Code of the District of Columbia

§ 31–3311.03a. Essential health benefits.

(a) Consistent with federal law, the Commissioner, with the approval of the Executive Board of the Health Benefit Exchange Authority, shall, by rule, select the benchmark plan for the individual and small group market for purposes of establishing the essential health benefits in the District pursuant to section 1302 of the Affordable Care Act.

(b) If the essential health benefits benchmark plan for the individual and small group market does not include all of the benefit categories specified by section 1302 of the Affordable Care Act, or a need exists to add additional benefits, the Commissioner, with the approval of the Executive Board of the Health Benefit Exchange Authority, may, by rule, supplement the benchmark plan benefits as needed so long as the benchmark plan meets the minimum requirements of section 1302 of the Affordable Care Act.
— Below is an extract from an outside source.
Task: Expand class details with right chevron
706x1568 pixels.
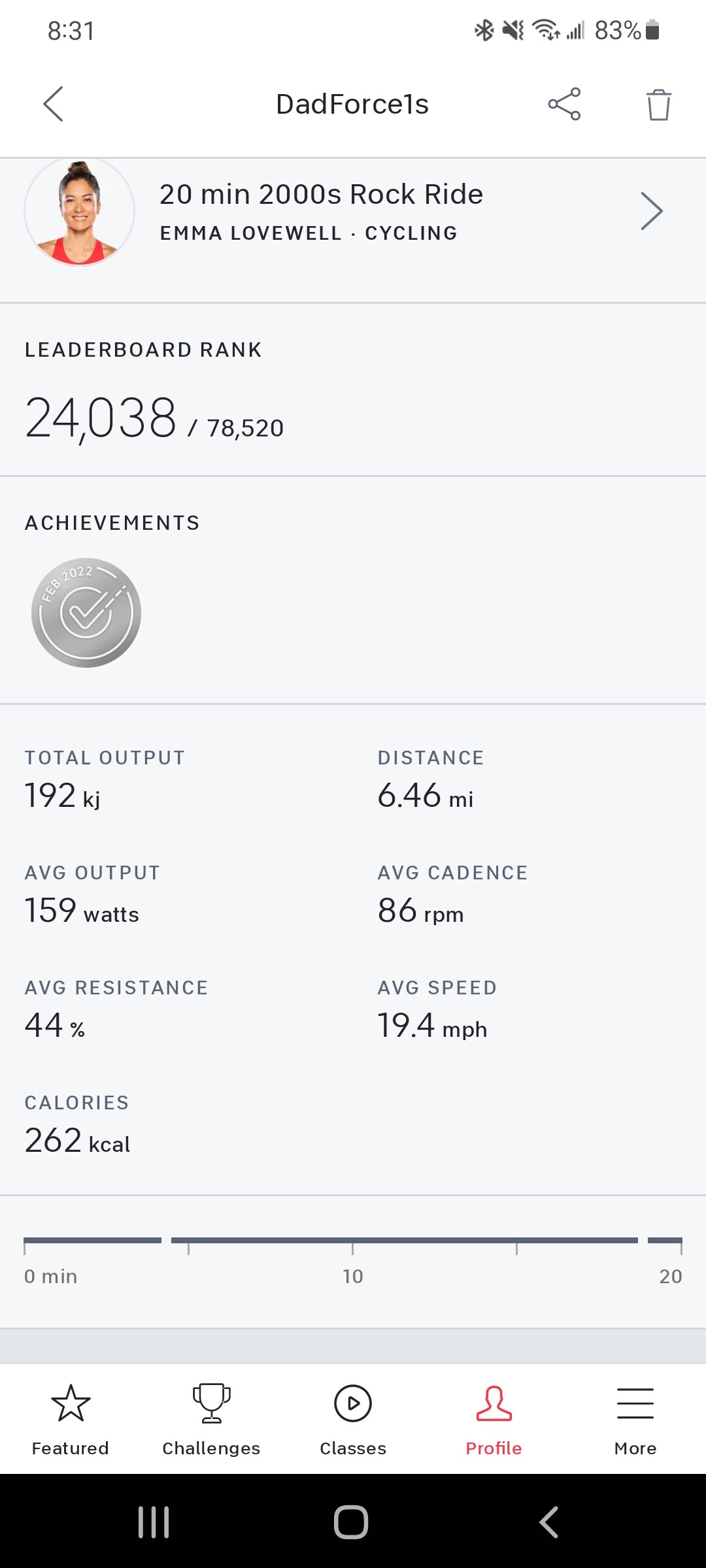Action: [651, 211]
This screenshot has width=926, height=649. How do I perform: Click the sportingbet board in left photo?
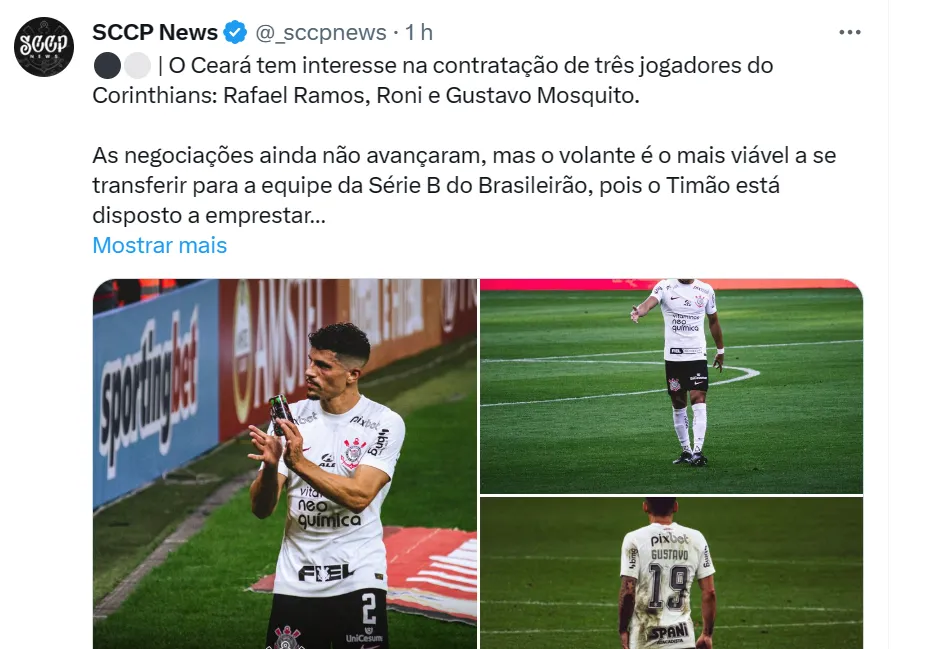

(c)(1) A health plan offering the required essential health benefits for the individual and small group markets, other than a health plan offered through the federal basic health program or Medicaid, may not be offered in the District unless the Commissioner determines that it is substantially equal to the benchmark plan.

(2) When making this determination, the Commissioner shall:

(A) Ensure that the plan covers the essential health benefits categories specified in section 1302 of the Affordable Care Act; and

(B) Consider whether the health plan has a benefit design that would create a risk of biased selection based on health status and whether the health plan contains meaningful scope and level of benefits in each of the 10 essential health benefit categories specified by section 1302 of Affordable Care Act.

(d)(1) Except as provided in paragraph (2) of this subsection, notwithstanding any other provision of benefits mandated by District law, the benchmark plan adopted by the Commissioner shall be the benefits required in all health benefit plans offered in the individual and small group markets.

(2) Grandfathered health plans, as defined in section 1251 of the Affordable Care Act, shall be exempt from complying with the requirements of the benchmark plan.


(April 8, 2011, D.C. Law 18-360, § 104a; as added May 2, 2015, D.C. Law 20-265, § 104(b), 62 DCR 1529.)